Page MenuHomePhabricator

1.42.0-wmf.1 deployment blockers
Closed, ResolvedPublic5 Estimated Story PointsRelease

Details

Backup Train Conductor
hashar
Release Version
1.42.0-wmf.1
Release Date
Oct 16 2023, 12:00 AM

2023 week 42 1.42-wmf.1 Changes wmf/1.42.0-wmf.1

This MediaWiki Train Deployment is scheduled for the week of Monday, October 16th:

Monday October 16thTuesday, October 17thWednesday, October 18thThursday, October 19thFriday
Backports only.Branch wmf.1 and deploy to Group 0 Wikis.Deploy wmf.1 to Group 1 Wikis.Deploy wmf.1 to all Wikis.No deployments on fridays

How this works

  • Any serious bugs affecting wmf.1 should be added as subtasks beneath this one.
  • Any open subtask(s) block the train from moving forward.
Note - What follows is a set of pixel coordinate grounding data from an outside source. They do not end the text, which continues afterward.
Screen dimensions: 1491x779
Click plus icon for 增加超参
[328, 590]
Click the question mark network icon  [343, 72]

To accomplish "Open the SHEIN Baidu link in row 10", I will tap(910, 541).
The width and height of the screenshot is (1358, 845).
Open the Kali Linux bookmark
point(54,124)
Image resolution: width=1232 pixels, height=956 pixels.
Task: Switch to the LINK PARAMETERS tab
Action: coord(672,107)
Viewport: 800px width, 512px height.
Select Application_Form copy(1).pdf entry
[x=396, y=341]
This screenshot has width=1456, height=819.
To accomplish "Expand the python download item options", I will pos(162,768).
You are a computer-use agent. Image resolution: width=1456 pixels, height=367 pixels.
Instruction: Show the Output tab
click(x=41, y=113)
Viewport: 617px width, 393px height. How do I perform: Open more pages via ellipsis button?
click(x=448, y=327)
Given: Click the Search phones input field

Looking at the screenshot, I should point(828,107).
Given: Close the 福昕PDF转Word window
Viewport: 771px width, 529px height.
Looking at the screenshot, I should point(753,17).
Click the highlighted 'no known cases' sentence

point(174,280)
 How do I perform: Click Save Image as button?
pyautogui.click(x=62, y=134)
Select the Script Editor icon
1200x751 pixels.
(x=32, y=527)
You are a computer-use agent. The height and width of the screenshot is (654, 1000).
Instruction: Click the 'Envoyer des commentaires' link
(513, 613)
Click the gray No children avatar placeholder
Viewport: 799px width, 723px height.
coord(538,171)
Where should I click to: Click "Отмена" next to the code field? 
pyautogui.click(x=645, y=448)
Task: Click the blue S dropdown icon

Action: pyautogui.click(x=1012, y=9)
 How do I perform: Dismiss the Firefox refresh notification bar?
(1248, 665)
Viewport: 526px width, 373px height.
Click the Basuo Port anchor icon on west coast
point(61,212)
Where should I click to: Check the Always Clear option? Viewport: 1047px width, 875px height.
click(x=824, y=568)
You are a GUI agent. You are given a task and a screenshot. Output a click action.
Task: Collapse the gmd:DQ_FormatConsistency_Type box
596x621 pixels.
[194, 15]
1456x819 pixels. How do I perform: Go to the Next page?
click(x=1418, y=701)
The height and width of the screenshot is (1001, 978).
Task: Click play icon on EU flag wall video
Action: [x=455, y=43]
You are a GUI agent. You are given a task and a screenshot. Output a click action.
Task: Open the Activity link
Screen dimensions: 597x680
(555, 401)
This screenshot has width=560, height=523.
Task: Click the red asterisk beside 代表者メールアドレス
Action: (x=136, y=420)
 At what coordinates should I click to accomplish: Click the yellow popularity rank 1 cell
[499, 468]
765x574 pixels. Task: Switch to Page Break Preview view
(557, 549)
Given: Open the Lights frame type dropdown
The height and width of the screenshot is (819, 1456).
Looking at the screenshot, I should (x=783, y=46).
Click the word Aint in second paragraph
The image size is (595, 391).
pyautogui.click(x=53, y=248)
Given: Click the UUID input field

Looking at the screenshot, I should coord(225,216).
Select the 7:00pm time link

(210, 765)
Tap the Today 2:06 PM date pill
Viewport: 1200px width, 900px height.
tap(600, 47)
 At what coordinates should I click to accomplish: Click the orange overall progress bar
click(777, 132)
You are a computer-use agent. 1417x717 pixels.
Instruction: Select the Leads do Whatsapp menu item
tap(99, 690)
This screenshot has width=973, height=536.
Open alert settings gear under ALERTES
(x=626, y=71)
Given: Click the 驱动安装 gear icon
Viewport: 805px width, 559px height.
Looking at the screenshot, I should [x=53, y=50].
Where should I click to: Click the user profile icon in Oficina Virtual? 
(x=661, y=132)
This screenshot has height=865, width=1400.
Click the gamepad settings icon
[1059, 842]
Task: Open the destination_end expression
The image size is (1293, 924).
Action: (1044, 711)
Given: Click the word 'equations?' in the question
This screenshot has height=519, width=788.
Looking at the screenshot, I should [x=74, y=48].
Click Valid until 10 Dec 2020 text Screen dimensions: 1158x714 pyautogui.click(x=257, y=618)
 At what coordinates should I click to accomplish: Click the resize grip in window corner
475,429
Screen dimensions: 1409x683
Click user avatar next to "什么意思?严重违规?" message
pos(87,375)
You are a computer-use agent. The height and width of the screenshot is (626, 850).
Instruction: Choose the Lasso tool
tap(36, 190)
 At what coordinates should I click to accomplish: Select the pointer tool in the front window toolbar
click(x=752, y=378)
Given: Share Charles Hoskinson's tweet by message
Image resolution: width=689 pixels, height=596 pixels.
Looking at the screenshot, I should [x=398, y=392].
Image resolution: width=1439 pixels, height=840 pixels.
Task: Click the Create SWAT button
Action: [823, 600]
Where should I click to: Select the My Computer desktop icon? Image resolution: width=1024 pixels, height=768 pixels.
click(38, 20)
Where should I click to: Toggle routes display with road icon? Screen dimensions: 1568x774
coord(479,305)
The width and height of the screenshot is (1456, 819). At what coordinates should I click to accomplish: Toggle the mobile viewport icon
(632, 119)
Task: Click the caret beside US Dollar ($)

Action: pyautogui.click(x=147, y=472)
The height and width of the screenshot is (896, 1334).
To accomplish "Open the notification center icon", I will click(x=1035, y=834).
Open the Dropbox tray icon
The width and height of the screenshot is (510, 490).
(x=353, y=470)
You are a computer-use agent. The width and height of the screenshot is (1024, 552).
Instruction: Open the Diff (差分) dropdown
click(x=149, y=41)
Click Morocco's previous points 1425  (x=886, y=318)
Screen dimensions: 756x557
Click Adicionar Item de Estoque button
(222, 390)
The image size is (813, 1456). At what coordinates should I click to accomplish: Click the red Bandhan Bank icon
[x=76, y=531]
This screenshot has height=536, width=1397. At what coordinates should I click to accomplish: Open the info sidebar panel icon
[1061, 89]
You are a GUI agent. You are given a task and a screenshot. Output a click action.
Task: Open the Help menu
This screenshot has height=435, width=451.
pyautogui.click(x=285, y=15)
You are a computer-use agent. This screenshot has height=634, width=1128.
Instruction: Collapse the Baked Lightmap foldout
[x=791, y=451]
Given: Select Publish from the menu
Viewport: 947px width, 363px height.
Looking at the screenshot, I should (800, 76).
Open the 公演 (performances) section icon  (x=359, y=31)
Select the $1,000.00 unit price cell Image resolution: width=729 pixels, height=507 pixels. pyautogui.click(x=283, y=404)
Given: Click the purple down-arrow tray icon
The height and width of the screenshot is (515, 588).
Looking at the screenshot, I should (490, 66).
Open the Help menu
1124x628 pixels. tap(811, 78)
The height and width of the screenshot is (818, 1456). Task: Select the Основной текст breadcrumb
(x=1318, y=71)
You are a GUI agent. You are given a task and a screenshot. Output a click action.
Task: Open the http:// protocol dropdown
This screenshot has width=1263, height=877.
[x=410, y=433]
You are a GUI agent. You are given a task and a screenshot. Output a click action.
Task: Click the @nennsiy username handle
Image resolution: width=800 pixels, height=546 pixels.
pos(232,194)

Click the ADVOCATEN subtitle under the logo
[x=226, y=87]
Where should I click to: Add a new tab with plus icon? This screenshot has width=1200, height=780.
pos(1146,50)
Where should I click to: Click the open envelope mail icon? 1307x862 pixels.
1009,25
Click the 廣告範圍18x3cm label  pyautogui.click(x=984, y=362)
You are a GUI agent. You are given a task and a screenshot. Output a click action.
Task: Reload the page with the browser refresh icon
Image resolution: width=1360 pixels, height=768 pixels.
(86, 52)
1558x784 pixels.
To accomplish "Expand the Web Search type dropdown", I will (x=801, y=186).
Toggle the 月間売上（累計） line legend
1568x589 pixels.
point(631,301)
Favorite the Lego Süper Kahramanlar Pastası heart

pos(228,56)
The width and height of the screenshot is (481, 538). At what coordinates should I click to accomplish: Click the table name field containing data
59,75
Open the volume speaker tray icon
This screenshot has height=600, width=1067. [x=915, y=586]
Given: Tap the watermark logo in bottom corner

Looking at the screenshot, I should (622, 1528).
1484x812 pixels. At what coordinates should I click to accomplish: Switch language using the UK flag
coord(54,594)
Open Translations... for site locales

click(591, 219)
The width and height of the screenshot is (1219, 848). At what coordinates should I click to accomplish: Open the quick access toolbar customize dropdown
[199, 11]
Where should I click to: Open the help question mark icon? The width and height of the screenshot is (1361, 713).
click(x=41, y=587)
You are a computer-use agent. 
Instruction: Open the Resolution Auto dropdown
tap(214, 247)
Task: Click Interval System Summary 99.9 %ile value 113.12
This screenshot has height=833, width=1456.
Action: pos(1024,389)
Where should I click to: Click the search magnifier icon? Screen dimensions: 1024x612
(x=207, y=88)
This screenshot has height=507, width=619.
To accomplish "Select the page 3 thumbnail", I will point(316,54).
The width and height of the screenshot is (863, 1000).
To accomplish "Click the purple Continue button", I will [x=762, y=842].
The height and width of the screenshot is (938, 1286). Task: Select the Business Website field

This means no further deployments until the blockers are resolved.
  • If something is serious enough to warrant a rollback then you should bring it to the attention of deployers on the #wikimedia-operations IRC channel.
  • If you have a risky change in this week's train add a comment to this task using the Risky patch template
  • For more info about deployment blockers, see Holding the train.

Related Links

Other Deployments

Previous: 1.41.0-wmf.30
Next: 1.42.0-wmf.2

Related Objects

Event Timeline

thcipriani triaged this task as Medium priority.
thcipriani updated Other Assignee, added: hashar.
thcipriani set the point value for this task to 5.
hashar subscribed.

I have deployed a backport fix for TimedMediaHandler ( T348753 )

Risky Patch! 🚂🔥
  • Change: Two Wikibase changes related to the parser cache, Split parser cache by desktop/mobile (for T344362) and Revert "Add hook to invalidate cache entries missing TermboxOption" (for T348872)
  • Summary:
    • The first change splits the parser cache for Wikibase page views between desktop and mobile. Items and properties were already effectively split on this, so this is mainly expected to affect Lexemes, and perhaps MediaInfo (files on Commons) too.
    • As far as we’ve been able to test, old parser cache entries should still be used. The split parser cache only becomes effective when the parser cache is actively updated, e.g. via a purge, a page edit, or because a mobile page view reaches a page that only has a desktop parser cache entry or vice versa.
    • This is risky because, if it unexpectedly does cause old parser cache entries to become unusable, there would (presumably) be a spike in fresh parses.
    • The second change removes a hook handler that was causing many parser cache entries to be rejected on mobile Wikidata and mobile Commons.
    • This is slightly risky because we’re not 100% sure that the hook handler is no longer needed (though it seems likely); it fixed T228978 at the time, so if “Unknown placeholder” errors recur, it’s probably due to this.
  • Test plan:
    • We can test on Test Wikidata (group0) that item and property page views still use old parser cache entries, that T344362#9194424 is not reproducible, and that non-item/property mobile page views start using the parser cache properly.
  • Places to monitor:
  • Revert plan:
    • As far as normal functionality goes, both changes should be alright to revert.
    • If the first change unexpectedly causes a spike in fresh parses, then it’s possible that reverting it will just cause a second spike. I don’t think I can test locally whether this would happen or not, because my local testing predicts no spike for rolling out the change, so if there is a spike in production after all, then clearly my local setup can’t be trusted to make these predictions.
  • Affected wikis:
wikidatawiki
commonswiki
testwikidatawiki
testcommonswiki
  • IRC contact: Lucas_WMDE (but I’ll be offline Wednesday and Thursday), @Michael (probably not on IRC but try Slack), both UTC+2
  • UBN Task Projects/tags: Wikidata Dev Team (Wikidata.org Slice)
  • Would you like to backport this change rather than ride the train?: No, having this rolled out separately to group0 seems better for testing.
Jdforrester-WMF subscribed.

I have deployed a backport fix for TimedMediaHandler ( T348753 )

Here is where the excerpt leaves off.